Cronaca locale

Tremila euro in 3 giorni: trasferte in Svizzera a far le cavie nei laboratori

Mangiare ottimo, personale cordiale, camere decorose. «E poi vuoi mettere, l’aria della Svizzera è più buona», dice Luca. Non è la descrizione di una tranquilla vacanza in un hotel oltralpe. Luca, 21 anni, studente universitario milanese, sta parlando dell’Ipas di Ligornetto. Una clinica privata per sperimentazioni di farmaci su persone sane. Luca è una cavia umana.
Gli esperti la chiamano Fase 1. È uno dei passaggi necessari per testare l’efficienza e la pericolosità di un medicinale. Gli scienziati giurano sia indispensabile e priva di rischi. In pratica si somministrano nuovi farmaci per verificarne gli effetti su di un corpo sano. Luca è il corpo sano in questione. «Ci sono andato solo una volta. I miei genitori non lo sanno neanche. Mi hanno pagato 600 euro per due giorni». Fa niente se è stato bombardato di antibiotici. Per alcune sperimentazioni più «pesanti» si arriva a guadagnare anche tremila euro.
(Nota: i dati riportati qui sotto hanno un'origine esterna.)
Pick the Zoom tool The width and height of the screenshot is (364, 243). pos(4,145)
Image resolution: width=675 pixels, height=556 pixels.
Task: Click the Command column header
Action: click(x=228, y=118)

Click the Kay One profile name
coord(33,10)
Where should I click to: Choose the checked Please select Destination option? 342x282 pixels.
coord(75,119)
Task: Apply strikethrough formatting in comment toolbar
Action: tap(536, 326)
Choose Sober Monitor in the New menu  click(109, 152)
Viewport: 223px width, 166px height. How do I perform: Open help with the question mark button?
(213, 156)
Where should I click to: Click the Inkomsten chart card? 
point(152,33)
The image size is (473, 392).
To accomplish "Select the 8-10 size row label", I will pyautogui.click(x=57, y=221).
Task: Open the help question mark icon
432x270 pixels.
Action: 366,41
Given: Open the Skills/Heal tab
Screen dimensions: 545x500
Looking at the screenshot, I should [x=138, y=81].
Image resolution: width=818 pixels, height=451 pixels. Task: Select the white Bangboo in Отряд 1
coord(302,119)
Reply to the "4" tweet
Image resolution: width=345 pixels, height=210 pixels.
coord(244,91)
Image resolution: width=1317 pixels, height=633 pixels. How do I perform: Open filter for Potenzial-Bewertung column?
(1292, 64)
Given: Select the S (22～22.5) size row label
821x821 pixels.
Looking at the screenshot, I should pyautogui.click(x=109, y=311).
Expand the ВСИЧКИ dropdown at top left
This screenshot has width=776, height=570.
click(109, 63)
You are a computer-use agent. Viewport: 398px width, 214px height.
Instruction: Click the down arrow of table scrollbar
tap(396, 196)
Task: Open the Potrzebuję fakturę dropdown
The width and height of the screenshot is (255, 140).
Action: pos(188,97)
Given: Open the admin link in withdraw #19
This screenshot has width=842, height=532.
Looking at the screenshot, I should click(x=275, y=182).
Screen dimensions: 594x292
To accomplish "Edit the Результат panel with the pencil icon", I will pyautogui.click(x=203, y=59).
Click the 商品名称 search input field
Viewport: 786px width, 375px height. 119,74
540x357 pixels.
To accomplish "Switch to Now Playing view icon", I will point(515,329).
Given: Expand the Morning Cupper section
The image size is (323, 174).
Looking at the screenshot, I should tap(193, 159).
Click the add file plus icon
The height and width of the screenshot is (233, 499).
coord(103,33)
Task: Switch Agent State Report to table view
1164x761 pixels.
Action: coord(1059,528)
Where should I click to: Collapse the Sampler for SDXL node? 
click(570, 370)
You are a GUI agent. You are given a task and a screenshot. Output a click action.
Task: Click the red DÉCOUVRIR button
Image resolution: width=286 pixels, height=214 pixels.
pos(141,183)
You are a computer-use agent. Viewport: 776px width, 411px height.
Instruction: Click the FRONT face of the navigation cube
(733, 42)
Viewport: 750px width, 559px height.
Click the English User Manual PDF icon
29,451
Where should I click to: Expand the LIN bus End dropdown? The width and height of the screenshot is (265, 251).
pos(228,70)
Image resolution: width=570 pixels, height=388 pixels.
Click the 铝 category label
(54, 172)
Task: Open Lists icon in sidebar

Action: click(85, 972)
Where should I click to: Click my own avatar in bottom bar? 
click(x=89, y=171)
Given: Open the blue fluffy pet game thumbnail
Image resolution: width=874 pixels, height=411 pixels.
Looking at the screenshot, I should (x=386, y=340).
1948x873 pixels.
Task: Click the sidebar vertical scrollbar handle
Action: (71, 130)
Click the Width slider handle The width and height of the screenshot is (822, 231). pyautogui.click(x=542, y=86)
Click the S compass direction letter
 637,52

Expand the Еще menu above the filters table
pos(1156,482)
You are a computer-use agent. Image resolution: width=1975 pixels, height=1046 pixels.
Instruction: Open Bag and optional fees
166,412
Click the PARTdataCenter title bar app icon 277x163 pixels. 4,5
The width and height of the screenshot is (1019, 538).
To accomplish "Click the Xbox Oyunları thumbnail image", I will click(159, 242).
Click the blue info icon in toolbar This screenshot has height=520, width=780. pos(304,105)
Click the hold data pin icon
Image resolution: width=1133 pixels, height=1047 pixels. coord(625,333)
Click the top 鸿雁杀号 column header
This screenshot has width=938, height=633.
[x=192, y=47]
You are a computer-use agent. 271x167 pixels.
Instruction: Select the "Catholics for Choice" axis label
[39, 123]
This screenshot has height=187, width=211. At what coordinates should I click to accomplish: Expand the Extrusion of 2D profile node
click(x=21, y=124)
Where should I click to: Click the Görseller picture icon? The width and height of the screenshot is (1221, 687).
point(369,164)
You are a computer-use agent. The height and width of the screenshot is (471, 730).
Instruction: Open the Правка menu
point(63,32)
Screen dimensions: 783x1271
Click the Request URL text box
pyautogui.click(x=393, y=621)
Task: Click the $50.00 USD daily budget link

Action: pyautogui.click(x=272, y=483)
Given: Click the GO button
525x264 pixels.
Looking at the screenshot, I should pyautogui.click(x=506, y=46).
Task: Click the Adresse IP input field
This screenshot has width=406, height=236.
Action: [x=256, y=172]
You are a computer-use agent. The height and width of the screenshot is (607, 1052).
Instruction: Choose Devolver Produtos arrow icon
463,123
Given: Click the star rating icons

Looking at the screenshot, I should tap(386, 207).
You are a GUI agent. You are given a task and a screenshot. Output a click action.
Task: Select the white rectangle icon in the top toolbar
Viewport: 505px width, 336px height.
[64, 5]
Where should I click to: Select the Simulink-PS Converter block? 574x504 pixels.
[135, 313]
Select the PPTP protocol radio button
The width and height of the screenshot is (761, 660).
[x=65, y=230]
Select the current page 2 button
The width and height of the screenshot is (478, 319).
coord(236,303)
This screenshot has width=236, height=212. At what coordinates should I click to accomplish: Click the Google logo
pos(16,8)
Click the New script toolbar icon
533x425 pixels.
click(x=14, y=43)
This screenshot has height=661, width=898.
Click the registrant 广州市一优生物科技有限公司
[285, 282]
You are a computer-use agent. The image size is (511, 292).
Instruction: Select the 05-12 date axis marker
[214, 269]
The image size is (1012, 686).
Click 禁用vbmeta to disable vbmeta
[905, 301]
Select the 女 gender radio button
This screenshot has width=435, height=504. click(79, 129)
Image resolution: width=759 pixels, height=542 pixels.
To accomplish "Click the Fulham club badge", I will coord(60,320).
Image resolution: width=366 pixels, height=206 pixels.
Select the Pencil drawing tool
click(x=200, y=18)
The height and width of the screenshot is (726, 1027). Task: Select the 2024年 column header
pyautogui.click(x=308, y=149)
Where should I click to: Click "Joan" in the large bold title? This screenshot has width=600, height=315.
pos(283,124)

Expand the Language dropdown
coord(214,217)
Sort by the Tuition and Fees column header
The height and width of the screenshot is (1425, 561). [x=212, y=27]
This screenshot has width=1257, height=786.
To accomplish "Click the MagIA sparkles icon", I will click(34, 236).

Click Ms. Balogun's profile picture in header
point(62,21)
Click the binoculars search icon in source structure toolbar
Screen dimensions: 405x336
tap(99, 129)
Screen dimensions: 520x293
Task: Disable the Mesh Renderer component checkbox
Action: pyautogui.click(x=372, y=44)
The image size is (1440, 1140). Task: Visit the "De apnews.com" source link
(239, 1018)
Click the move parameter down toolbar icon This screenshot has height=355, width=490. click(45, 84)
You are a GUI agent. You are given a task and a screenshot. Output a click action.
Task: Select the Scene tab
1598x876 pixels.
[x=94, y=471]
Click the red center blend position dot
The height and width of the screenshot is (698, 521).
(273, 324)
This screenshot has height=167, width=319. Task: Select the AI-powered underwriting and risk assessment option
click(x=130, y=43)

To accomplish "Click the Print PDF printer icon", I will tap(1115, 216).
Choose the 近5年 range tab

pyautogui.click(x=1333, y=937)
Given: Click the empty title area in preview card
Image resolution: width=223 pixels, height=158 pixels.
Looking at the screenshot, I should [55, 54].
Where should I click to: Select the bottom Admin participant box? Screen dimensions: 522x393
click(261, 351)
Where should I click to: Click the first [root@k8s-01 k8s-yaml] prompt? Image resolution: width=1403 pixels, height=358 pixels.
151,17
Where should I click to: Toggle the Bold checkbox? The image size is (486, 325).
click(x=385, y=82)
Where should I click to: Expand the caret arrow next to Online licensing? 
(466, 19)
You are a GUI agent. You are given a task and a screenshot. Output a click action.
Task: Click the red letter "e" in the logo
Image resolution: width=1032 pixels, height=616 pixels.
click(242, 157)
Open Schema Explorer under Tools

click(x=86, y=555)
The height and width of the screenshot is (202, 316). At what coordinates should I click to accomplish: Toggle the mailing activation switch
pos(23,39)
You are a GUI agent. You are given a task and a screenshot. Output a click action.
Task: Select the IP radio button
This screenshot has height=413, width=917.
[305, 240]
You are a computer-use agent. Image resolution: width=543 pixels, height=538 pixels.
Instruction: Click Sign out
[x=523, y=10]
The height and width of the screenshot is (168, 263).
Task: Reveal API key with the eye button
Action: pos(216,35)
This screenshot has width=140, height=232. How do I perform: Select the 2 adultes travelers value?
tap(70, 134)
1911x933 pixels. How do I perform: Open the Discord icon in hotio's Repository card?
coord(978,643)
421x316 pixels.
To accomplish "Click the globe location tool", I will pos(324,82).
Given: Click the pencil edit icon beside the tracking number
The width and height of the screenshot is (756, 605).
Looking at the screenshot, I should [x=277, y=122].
Il gioco vale la candela. «Ho potuto pagarmi l’affitto di un mese e mezzo con quanto ho guadagnato. Facendo il cameriere avrei dovuto lavorare almeno venti giorni per tirare su gli stessi soldi».
La felicità di Luca è quella di molti universitari milanesi. Pendolari che oltrepassano la frontiera nel weekend per vendere la propria salute a suon di franchi svizzeri. Il rischio non lo calcolano neanche. Se gli racconti di quei sei poveri ragazzi finiti in coma dopo una sperimentazione di farmaci per la cura dell’artrite reumatoide a Londra nel 2006, Luca aggrotta le ciglia, ma non si preoccupa più di tanto. «Sul serio è successo? Boh, sarà stato un caso». L’85 per cento dei volontari per test di Fase 1 in Svizzera sono italiani. Quasi tutti studenti o disoccupati. Chi insomma è alla ricerca disperata di quattrini. Tanti vengono da Milano. Le cliniche sono appena al di là del confine, quasi tutte in piccoli paesi di poche migliaia di anime. Luoghi isolati dalle polemiche come Ligornetto, Arzo o Savosa. I ragazzi vengono reclutati via Internet, ma spesso è il passaparola negli atenei ad attirare la maggior parte delle cavie.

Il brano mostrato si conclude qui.